**WHAT YOU HAVE TO DO:** Your answer should hold only the lines from the one with "Task: Click the 'Sasha" through the end of the records, repeated exactly and minus any pictures.

Saved entries:
########
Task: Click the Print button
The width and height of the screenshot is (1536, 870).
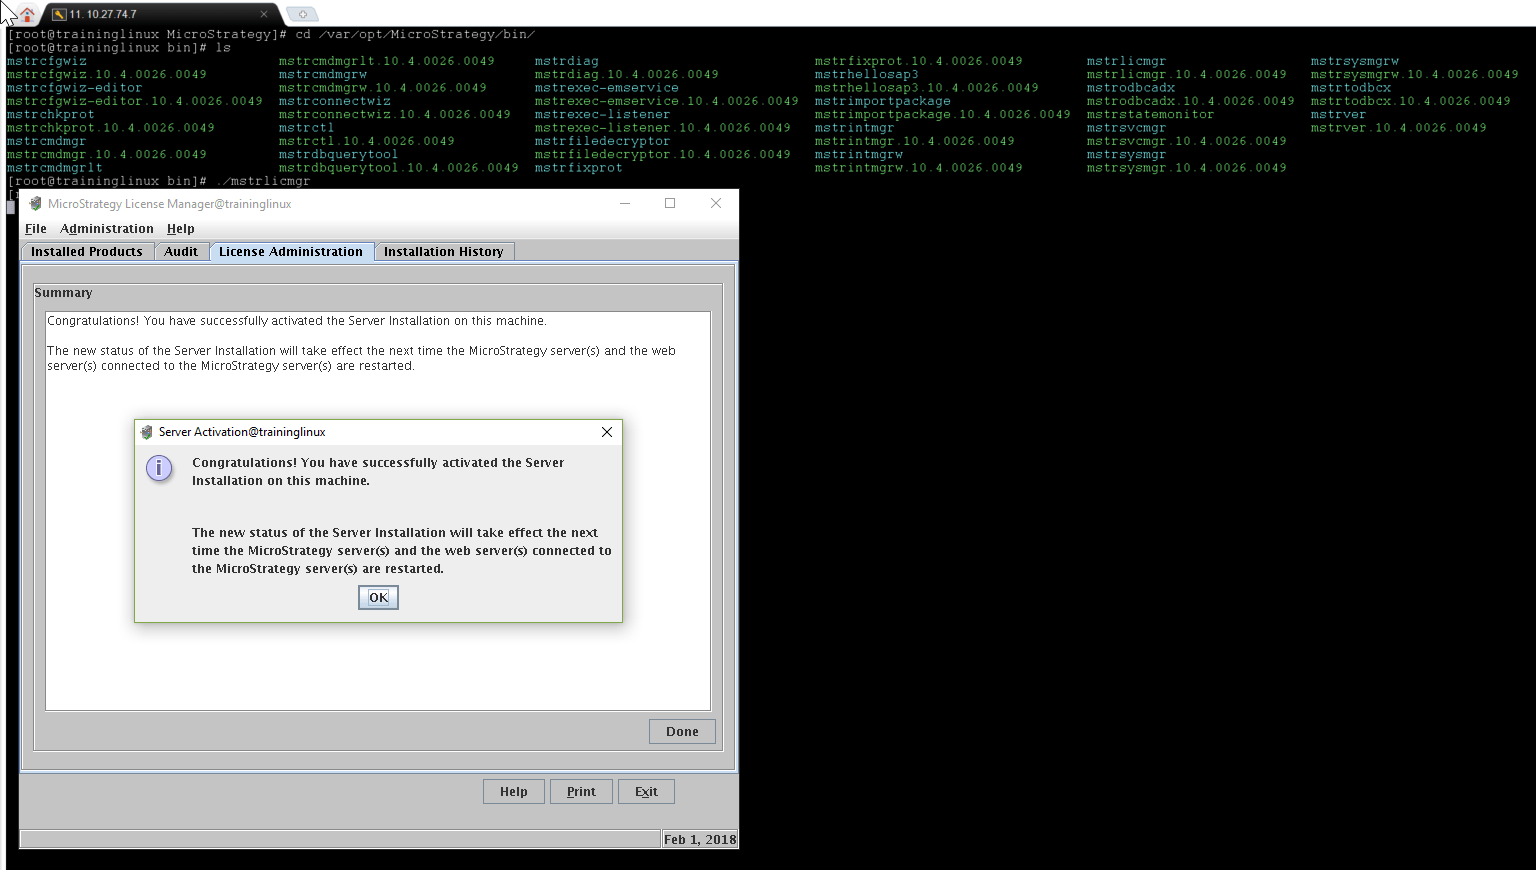Action: pos(581,792)
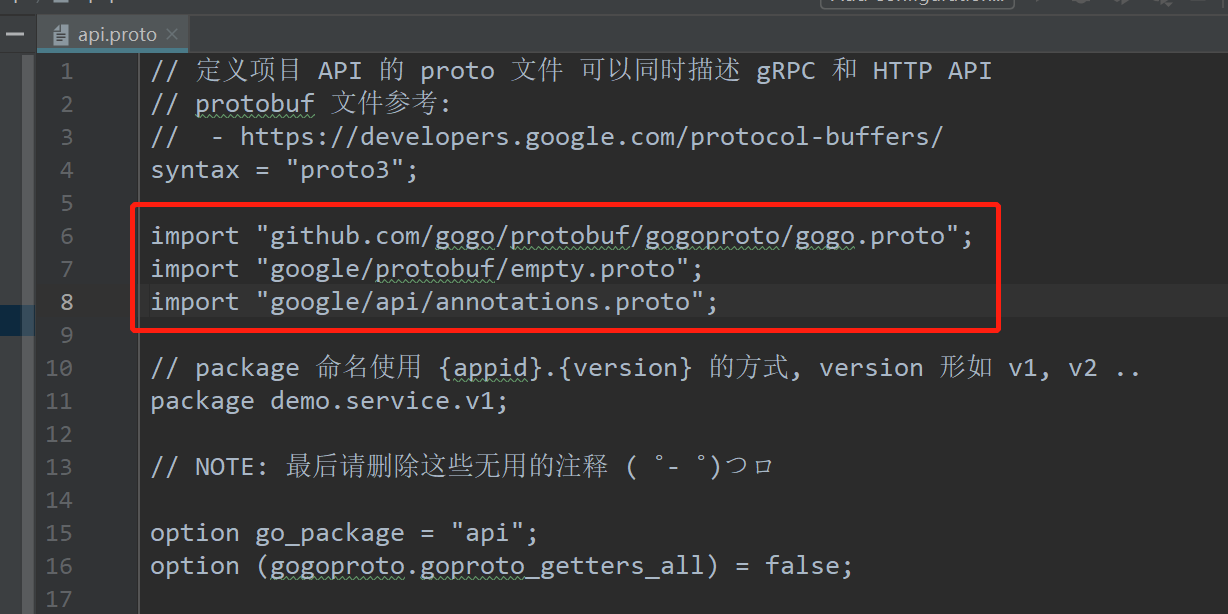
Task: Collapse code using the minus fold icon in gutter
Action: (x=15, y=33)
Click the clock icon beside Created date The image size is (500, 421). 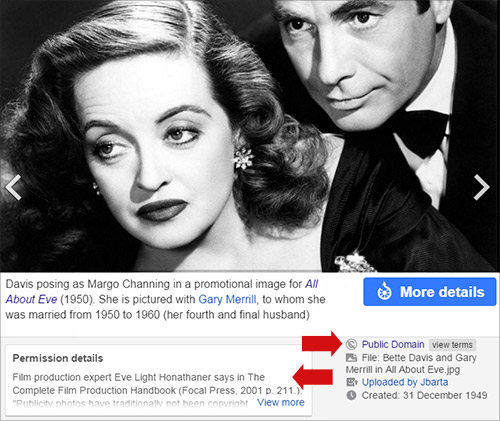point(351,395)
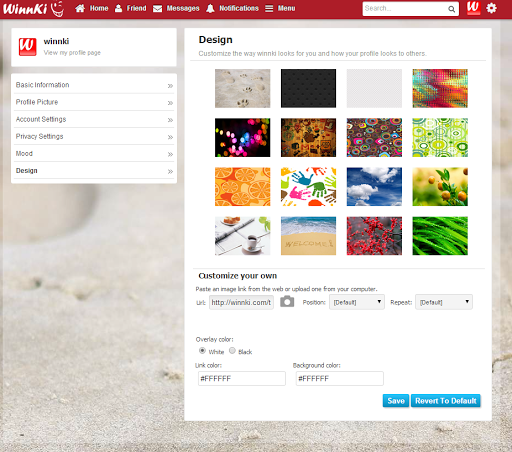Select the White overlay color radio

point(202,350)
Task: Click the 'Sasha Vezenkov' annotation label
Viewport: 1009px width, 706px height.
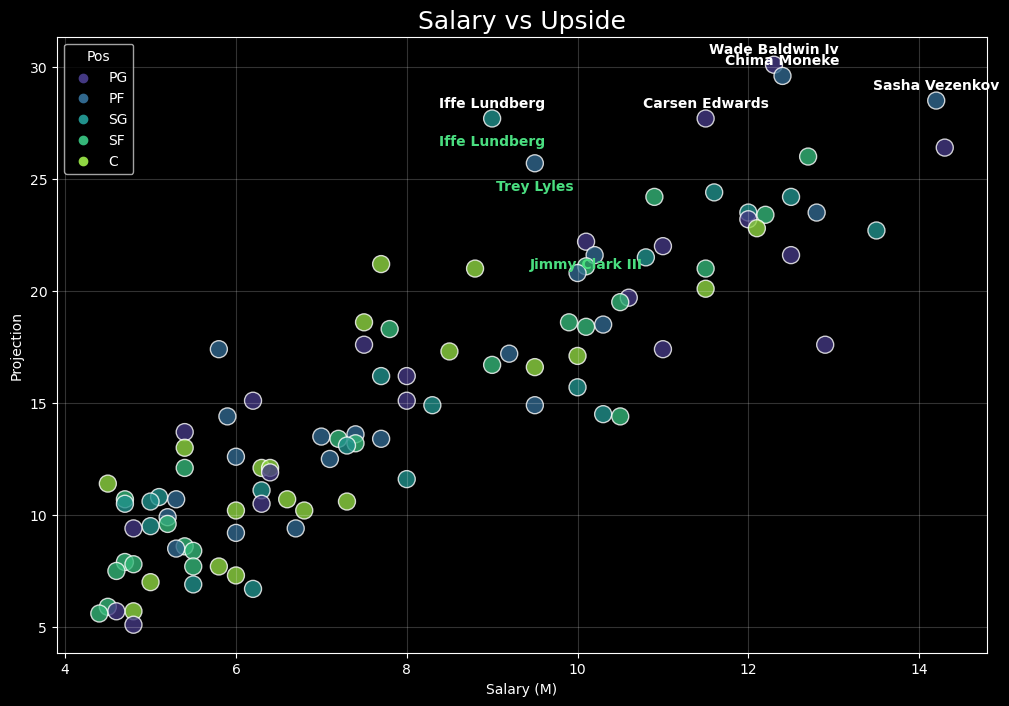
########
**ANSWER FOR THIS EXERCISE:**
Task: Click the 'Sasha Vezenkov' annotation label
Viewport: 1009px width, 706px height.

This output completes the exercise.